#### Required tasks:
a - Summarize the passage below about La Foucade's pulled article and hate clicks in two sentences.
b - Carry on the passage below about La Foucade's pulled article and hate clicks, picking up after its final sentence.

#### Supplied text:
______

Now a journalism graduate student at Georgetown University, La Foucade had to convince her editor, who was afraid of potential backlash, before she got the go-ahead to write the article. “I was hoping it was going to get a lot of clicks,” she said. “I was like, a lot of people are going to have stuff to say, and I don’t think it’ll all be negative. I’m sure some people will probably agree with this opinion.”

They did not.

“It was getting more views and more clicks than any of our articles before. Then the criticism just started rolling in,” La Foucade said. Within a few hours, more than 200 comments came in. After The Edit’s partner company, Unidays, expressed concerns about the piece, La Foucade’s editor pulled the article from the site one day after it was published.

What La Foucade experienced firsthand was the whiplash reaction to the warped cousin of a hot take: hate clicks, defined here as content angled to intentionally rile up an audience so much that they have to spend time with your content.

______

#### Information shown:

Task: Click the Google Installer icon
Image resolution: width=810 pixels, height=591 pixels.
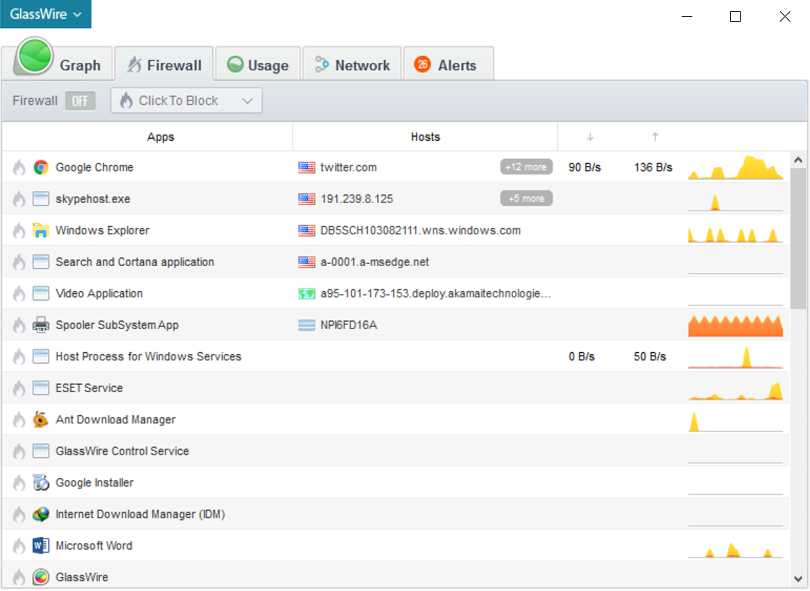Action: click(41, 483)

______

#### Outputs by task:
a - La Foucade, now a journalism graduate student at Georgetown University, persuaded an editor who feared backlash to let her write an article she expected to draw many clicks, and it drew more views than any of the site's earlier articles along with a flood of criticism, more than 200 comments within a few hours. After The Edit's partner company, Unidays, raised concerns, her editor pulled the piece a day after it was published, an experience the text describes as the reaction to hate clicks, content angled to rile up an audience so much that they have to spend time with it.

b -
The evolution of ‘takes’ culture

In 2014, John Hermann lamented the necessity of the hot takes in a tongue-in-cheek piece for The Awl that remains depressingly relevant. Takes, he wrote, “represent the “we should have something on this” news impulse stripped to its barest form, left unspoken and carried out as a matter of course. Endless minimalist Takes, obviously duplicative from the producer’s side but not necessarily from the other, all drawing energy from a single glowing unit of information.”

Hate clicks, then, fall under the umbrella of the take. They spring from the same impulse to comment, but the genre is less tied to current events than it is to flouting the prevailing opinion for the purpose of provocation. You know this kind of clickbait when you see it. It often comes in the form of an opinion or statement so jaw-droppingly wrong you can’t resist reading beyond the headline.

Although this is not a new phenomenon, with articles dissecting the impulse to court hate clicks predating Hermann’s musings, it’s a practice on the rise with today’s frenetic news cycle.

Take, for instance, the article that ran in The Cut in early December that proclaimed Priyanka Chopra “a global scam artist” for wedding Nick Jonas. The story received an influx of hate clicks and negative feedback, both on social media and in published rebukes from the likes of The Washington Post. The author, Mariah Smith, apologized via Twitter and The Cut removed the article, replacing it with a statement that said “the piece missed the mark” and chalked the mistake up to “human error and poor judgement.”

Days later, INTO published an essay that dubbed Ariana Grande’s ‘thank u, next’ music video “surprisingly anti-queer” and cited elements of the clip as examples of “transmisogyny, heterosexual pride and blackface,” which started another firestorm of criticism. The site pulled the piece the next day as editor-in-chief Zach Stafford issued a lengthy apology.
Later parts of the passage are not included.